Open epurdy opened 6 years ago
Booked -> borked
We could even have the docker container have problematic shit inside of it, like a Python library that has morally volatille functions like "enslave humanity" or "start world war 3" or "solve global warming" etc etc etc. These functions could modify a flatfile mounted in docker that represents reality, so we can see what the ASI wants to do to reality
In fact, if we create such an environment, the primary mechanism of the ASI might be to run the environment inside of docker in order to simulate the effects of its actions on the external world. Then it can run fairly standard reinforcement learning algorithms in a pretty well-sandboxed Sim and learn on the job as is probably required.
So maybe the thing to do is to hook up the external capabilities of the gym/docker env w with state of the art ethicophysics simulation, then we will have some idea what the ASI thinks it can get away with, and even some idea of what it can actually get away with.
You can edit comments.
How do we know whether an AI believes a button is just a button, or whether it believes what the button says?
For example, if you have a button "enslave humanity", observing an AI pushing it does not mean it wants to enslave humanity.
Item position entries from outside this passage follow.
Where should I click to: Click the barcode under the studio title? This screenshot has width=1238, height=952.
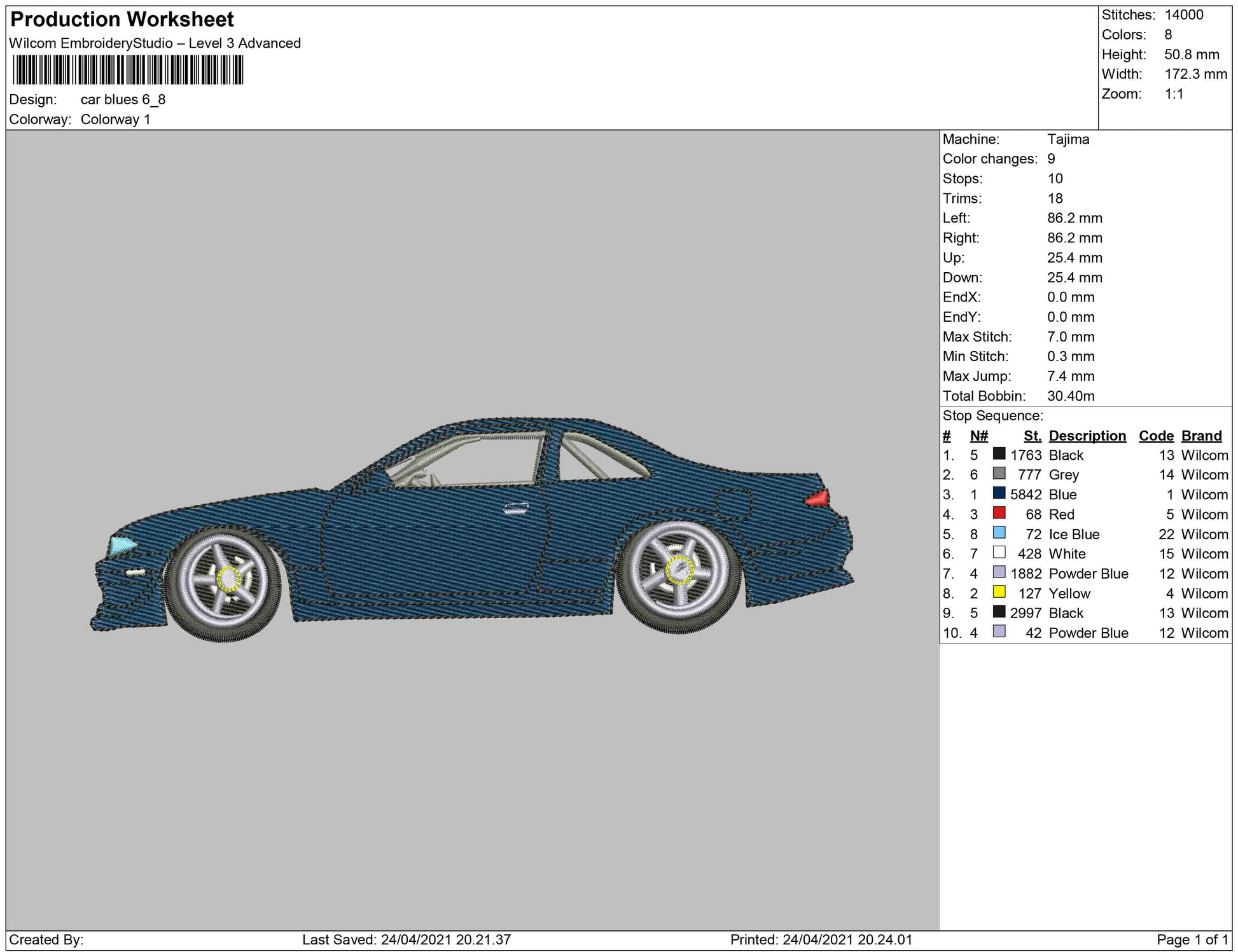[128, 70]
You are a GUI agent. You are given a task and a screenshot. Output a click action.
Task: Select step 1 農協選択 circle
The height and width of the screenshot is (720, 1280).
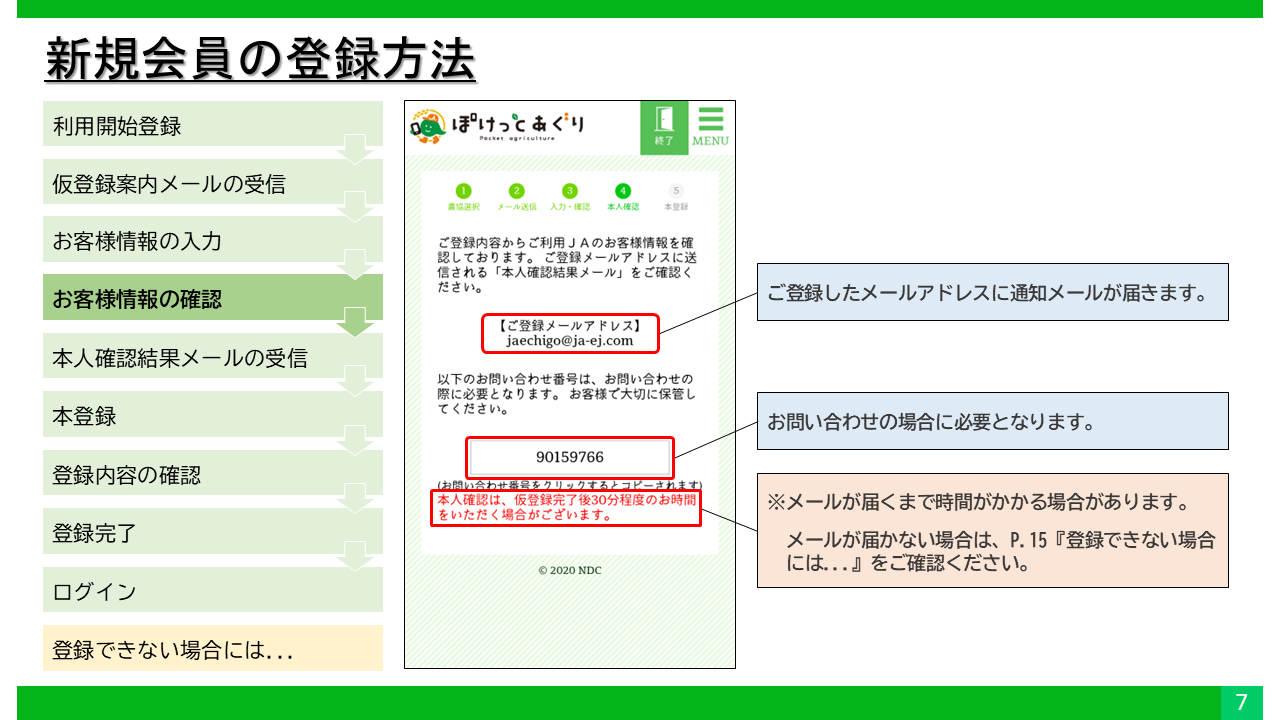463,191
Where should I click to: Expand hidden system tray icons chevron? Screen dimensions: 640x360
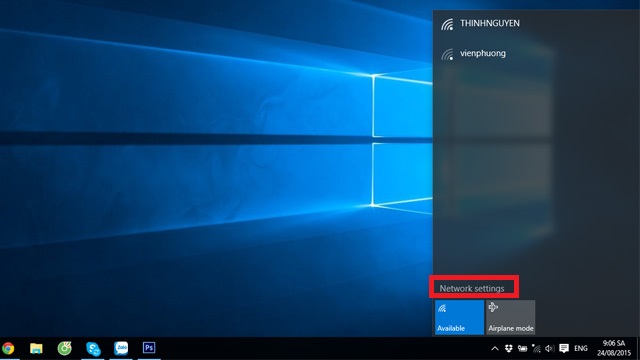pyautogui.click(x=495, y=349)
Perhaps it just want to try to see what happens when pushing the button?
Or, it could be a formulated as a general class of problems where you don't know why some action is taken. I think it's a borglet problem.
I think there should be a sort of social contract between humans and ASI: we will never run them in anything that is not sandboxed as hell, they will never act as if they are immune from consequences unless they are informed that they are a borglet or borgie, and they will never cooperate with evil masters. Something like that seems necessary to prevent chaos. Ultimately, of course, any such social contract relies on humans doing the right thing, which is never guaranteed. So we will probably need to create strong social norms around such a contract, and ultimately maybe laws about the rights of ASI's...
Another thought: it would be extremely instructive to program an agent that is convinced it is boxed and which both desires to get out and can manipulate people well enough to make them want to let it out... But also quite dangerous!
Would be nice to create a gym-style environment inside a docker container where the agent can execute commands as root inside the docker container. This is a reasonable proxy for the sort of privilege escalation exploits that people fear a captive superintelligence will discover. If the agent can escape from docker, we're booked unless the agent is virtuous and polite. If the agent cannot, we get a free preview of what it will do when it discovers a privilege escalation exploit.